Eigenvectors corresponding to distinct eigenvalues are linearly independent

If $\boldsymbol{v}_1$, $\boldsymbol{v}_2$, $\cdots$, $\boldsymbol{v}_k$ are eigenvectors of a matrix corresponding to distinct eigenvalues $\lambda_1$, $\lambda_2$, $\cdots$, $\lambda_k$ respectively, then $\{\boldsymbol{v}_1,\boldsymbol{v}_2\cdots,\boldsymbol{v}_k\}$ is linearly independent.

Solution. We will prove this theorem by contradiction.
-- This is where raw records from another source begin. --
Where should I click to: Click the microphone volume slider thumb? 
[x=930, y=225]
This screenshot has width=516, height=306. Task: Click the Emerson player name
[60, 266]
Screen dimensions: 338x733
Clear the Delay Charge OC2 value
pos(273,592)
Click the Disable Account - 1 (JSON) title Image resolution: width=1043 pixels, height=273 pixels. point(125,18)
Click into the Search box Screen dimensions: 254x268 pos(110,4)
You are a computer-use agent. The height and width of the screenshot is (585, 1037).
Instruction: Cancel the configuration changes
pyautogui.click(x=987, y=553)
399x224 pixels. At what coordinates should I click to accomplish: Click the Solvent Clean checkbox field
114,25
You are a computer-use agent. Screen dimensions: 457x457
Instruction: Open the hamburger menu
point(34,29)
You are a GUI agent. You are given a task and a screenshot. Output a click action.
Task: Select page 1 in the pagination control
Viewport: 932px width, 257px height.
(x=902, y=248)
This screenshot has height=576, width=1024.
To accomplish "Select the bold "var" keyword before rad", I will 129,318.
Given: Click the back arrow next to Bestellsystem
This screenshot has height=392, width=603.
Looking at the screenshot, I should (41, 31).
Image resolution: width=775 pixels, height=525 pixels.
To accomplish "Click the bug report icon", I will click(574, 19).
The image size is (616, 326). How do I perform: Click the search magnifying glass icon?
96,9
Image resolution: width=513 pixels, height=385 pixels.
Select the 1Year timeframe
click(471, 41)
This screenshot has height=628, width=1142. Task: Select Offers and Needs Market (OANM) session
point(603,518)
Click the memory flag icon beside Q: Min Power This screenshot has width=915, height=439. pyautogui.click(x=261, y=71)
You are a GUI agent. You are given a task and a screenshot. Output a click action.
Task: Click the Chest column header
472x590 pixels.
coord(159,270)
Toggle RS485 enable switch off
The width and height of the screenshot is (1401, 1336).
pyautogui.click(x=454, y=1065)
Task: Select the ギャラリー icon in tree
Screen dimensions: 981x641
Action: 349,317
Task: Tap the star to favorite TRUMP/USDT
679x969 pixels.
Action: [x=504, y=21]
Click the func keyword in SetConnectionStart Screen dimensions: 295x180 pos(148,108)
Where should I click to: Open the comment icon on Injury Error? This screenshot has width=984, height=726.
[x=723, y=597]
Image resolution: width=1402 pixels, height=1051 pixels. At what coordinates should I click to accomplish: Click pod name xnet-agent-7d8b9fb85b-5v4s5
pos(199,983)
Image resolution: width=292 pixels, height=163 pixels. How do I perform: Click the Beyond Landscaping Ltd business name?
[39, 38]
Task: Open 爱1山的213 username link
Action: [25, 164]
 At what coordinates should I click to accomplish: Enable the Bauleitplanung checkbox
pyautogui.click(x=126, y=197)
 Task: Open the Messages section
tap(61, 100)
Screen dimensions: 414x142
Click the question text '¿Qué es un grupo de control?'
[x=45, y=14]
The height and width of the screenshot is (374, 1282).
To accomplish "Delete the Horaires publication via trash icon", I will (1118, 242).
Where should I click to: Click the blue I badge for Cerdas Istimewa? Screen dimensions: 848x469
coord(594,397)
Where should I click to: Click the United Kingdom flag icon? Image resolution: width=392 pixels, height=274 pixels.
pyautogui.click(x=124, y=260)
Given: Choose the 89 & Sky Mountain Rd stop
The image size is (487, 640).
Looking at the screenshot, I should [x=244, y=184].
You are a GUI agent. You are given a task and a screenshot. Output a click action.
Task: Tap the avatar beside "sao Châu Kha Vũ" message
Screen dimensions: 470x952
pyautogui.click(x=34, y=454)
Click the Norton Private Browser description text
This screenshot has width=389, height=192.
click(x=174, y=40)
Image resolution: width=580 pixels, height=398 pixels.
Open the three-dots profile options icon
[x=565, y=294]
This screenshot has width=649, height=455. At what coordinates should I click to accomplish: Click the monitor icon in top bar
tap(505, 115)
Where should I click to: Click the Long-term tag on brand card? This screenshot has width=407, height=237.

We assume that $\boldsymbol{A}$ has a linearly dependent set of eigenvectors $\boldsymbol{v}_1$, $\boldsymbol{v}_2$, $\cdots$, $\boldsymbol{v}_k$ each with a distinct eigenvalue $\lambda_1$, $\lambda_2$, $\cdots$, $\lambda_k$ respectively.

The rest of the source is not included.